**Your instructions:**
Working from the entries below, tally each line that holds "target". Give the tally and nothing else.

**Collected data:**
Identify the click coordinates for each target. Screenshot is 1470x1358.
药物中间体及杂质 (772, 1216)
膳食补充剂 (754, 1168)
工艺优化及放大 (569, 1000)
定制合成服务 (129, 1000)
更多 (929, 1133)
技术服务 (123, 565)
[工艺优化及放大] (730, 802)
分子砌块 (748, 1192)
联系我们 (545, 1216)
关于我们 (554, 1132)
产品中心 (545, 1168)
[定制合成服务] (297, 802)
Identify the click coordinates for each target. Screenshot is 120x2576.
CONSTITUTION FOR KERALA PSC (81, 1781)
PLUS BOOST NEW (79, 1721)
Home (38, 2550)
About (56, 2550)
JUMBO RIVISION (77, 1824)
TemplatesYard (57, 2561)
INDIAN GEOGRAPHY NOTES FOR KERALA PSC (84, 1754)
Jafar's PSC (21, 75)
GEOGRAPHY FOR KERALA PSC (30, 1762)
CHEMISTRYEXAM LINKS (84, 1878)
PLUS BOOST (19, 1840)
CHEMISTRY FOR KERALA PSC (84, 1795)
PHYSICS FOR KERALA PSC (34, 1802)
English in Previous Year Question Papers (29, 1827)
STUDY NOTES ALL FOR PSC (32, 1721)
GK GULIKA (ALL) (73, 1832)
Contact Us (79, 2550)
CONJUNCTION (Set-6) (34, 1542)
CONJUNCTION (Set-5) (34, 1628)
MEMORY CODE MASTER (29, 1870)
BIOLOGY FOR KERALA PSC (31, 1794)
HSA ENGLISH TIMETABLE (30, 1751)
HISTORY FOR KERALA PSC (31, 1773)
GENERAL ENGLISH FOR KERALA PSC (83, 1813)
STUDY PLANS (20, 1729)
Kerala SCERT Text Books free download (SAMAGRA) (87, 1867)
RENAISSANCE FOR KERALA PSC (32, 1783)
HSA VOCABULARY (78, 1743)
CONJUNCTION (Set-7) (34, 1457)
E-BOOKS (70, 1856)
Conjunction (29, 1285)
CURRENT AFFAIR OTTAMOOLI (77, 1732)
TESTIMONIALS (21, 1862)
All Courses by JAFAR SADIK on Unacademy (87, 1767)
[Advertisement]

**Worked solution:**
2